Face­-to-­Face Dialogues Seen as Key to Breaking Down Bigotry

On May 19, the Columbia professor involved in the below study, Donald P. Green, announced that he had requested a retraction of the paper, originally published in the journal Science, because of the unavailability of raw data and other irregularities that have emerged in the published paper. Science has issued an Expression of Concern.
Gay-rights protest
Gay-rights activists rally in California. Photo: Karin Hildebrand Lau / Shutterstock

If all gay people came out of the closet, Harvey Milk once said, there would be far less homophobia in the world.

This idea, that prejudice can be defeated by giving its victims names and faces, has been a guiding light of the LGBT­-rights movement. But is it true? Is it really likely that someone who is opposed to, say, same-­sex marriage will change his or her mind simply for having met a gay person?

Indeed, this appears to be the case, according to a new study by Columbia political scientist Donald P. Green and UCLA doctoral student Michael LaCour. In 2013, the researchers sent two groups of canvassers into Los Angeles neighborhoods that had strongly supported Proposition 8 — the 2008 ballot measure that banned same­-sex marriage in California — to knock on doors and try to convince people to reverse their stance. One group of canvassers consisted of gays and lesbians who told residents that they wanted to marry but couldn’t. Another group consisted of straight canvassers who made the case for gay marriage by describing the plight of a gay friend or relative. In conversations that lasted an average of about twenty minutes, the canvassers all attempted to have candid, two­-way exchanges with the people they met.

“This wasn’t the type of quick­-hit conversation typical of political canvassing, but a genuine dialogue,” says Green, who was recently named an inaugural recipient of an Andrew Carnegie Fellowship for innovative research in the social sciences and humanities.

Follow­-up surveys conducted a few days later suggested that the gay and straight canvassers had been equally persuasive, as support for same­-sex marriage increased evenly across the board. (Whereas the interview subjects had initially expressed views in line with the population of Nebraska, they subsequently mirrored Massachusetts residents in their outlook.) Over the next year, though, something remarkable happened: the boost in support for gay marriage disappeared among people who had met a straight canvasser, while it persisted among those who had met a gay canvasser. The effect of the gay canvassers’ message even seemed to spread within households; people who simply lived with someone who had met a gay canvasser also became more supportive of same­-sex marriage.

“It seems that people who spoke to a gay person were so affected by the meeting that they discussed the issue with family and friends,” says Green, who has written extensively on voting, political campaigns, public­-opinion polling, and prejudice.

The results of the study startled Green and his colleagues, he says, because social scientists have long thought that people’s views on hot-­button issues like homosexuality, race, or abortion are too entrenched to be permanently altered by exchanges with activists.

“Conventional wisdom was that a canvasser might prompt you to rethink your stance on a controversial issue for a few days at most, but that once you went back into your social milieu, your opinion would snap back into accordance with your pre­existing views,” he says.

There is reason to believe these findings are applicable to other issues; Green’s collaborator at UCLA just finished a study showing that people express more support for abortion rights after meeting a woman who has had an abortion.
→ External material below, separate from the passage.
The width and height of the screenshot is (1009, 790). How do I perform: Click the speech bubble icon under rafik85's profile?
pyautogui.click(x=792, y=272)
Green says the implications for outreach campaigns of all sorts could be profound.

“In the gay­-rights movement, for instance, there has long been an assumption that face­-to-­face canvassing is unlikely to have any enduring impact,” he says. “The trend in the last few years has been to instead put straight celebrities on TV and have them talk about how much they accept and admire gay people. Our study suggests that this may not be the best approach.”


Donald P. Green is a Columbia professor of political science. He is the author of several books on voting behavior, partisanship, campaign finance, and research methods, including Partisan Hearts and Minds, written with Bradley Palmquist and Eric Schickler.